Developer Guide

  • 2021.2
  • 06/11/2021
  • Public
Contents

Real-Time Compute Performance (RTCP) Example

This example demonstrates how to calculate data stream latencies for an end-to-end real-time workload. An end-to-end real-time workload is the classic real-time control loop, which involves input data being received by a system, some computation based on that data, and some output data being transmitted by that system. The example uses a workload called Real-Time Compute Performance (RTCP).
RTCP is a sample workload that simulates an industrial control loop with input, compute, and output segments. This example provides both target and measured latencies for the full loop as well as individual streams. With this information, the workload can be divided into three different streams with individual latency requirements.

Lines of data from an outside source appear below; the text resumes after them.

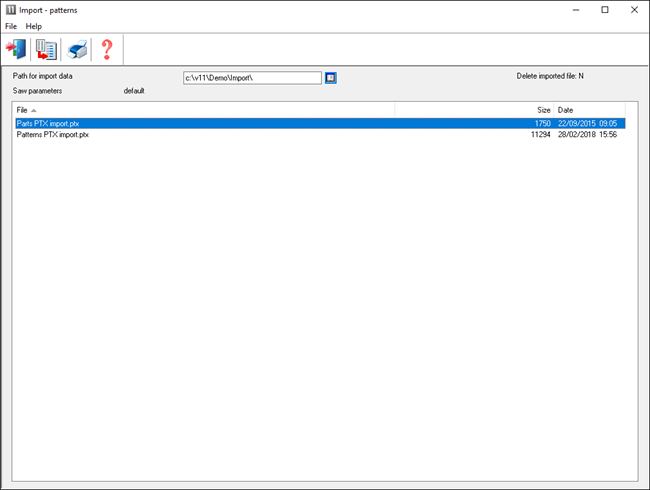
Task: Select Patterns PTX import.ptx file row
Action: pyautogui.click(x=53, y=134)
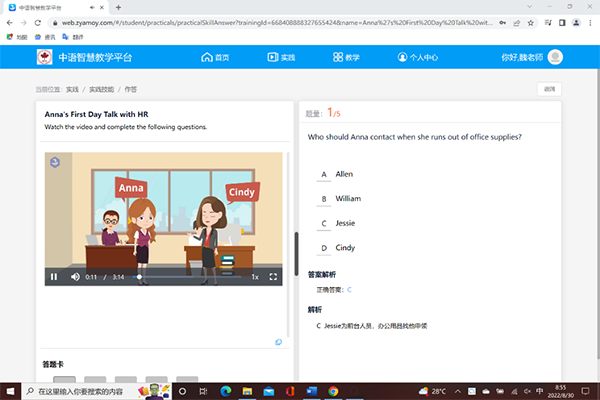The height and width of the screenshot is (400, 600).
Task: Open Microsoft Edge from the taskbar
Action: tap(224, 391)
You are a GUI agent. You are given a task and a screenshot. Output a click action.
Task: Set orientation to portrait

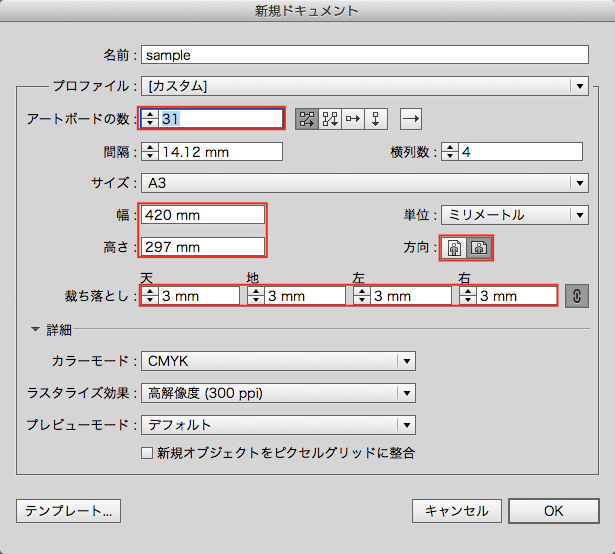[x=455, y=247]
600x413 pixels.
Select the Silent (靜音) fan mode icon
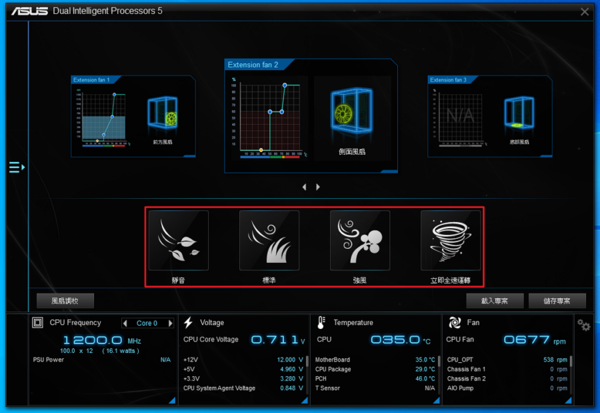[x=177, y=242]

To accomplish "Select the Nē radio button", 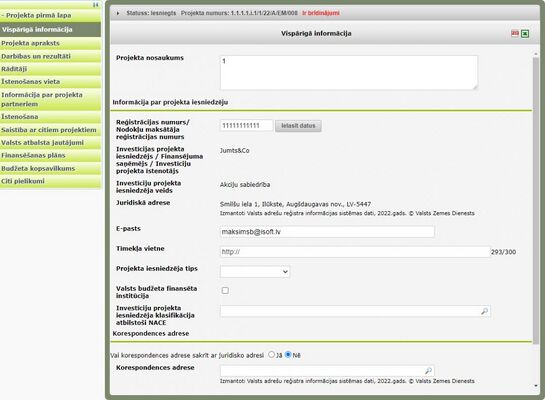I will pyautogui.click(x=288, y=355).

Target User for This Example

For real-time workloads consisting of end-to-end control loops, a system integrator may be tasked with tuning a system to meet use case driven cycle times. As the system integrator, you would have insight into the functionality of and interactions between the various system components within the critical path from data reception, to the compute workload, to the data transmission. You would have the knowledge and ability to:
  • Measure the full RTCP workload
  • Identify the system components and their interactions:
    • Intel® Ethernet Controller I210
    • Data Plane Development Kit (DPDK) Driver
    • Packet receive flow
    • Compute application
    • Packet transmission flow
    • Safety margins
    • Network overhead
  • Deconstruct RTCP into individual streams
  • Measure the individual stream latencies
  • Calculate the individual stream latency targets
Individual component owners, such as device driver developers, would not have the global system viewpoint to be able to understand the interactions between the various components. Additionally, user-space application developers would not have the deep functional understanding of the underlying hardware and software.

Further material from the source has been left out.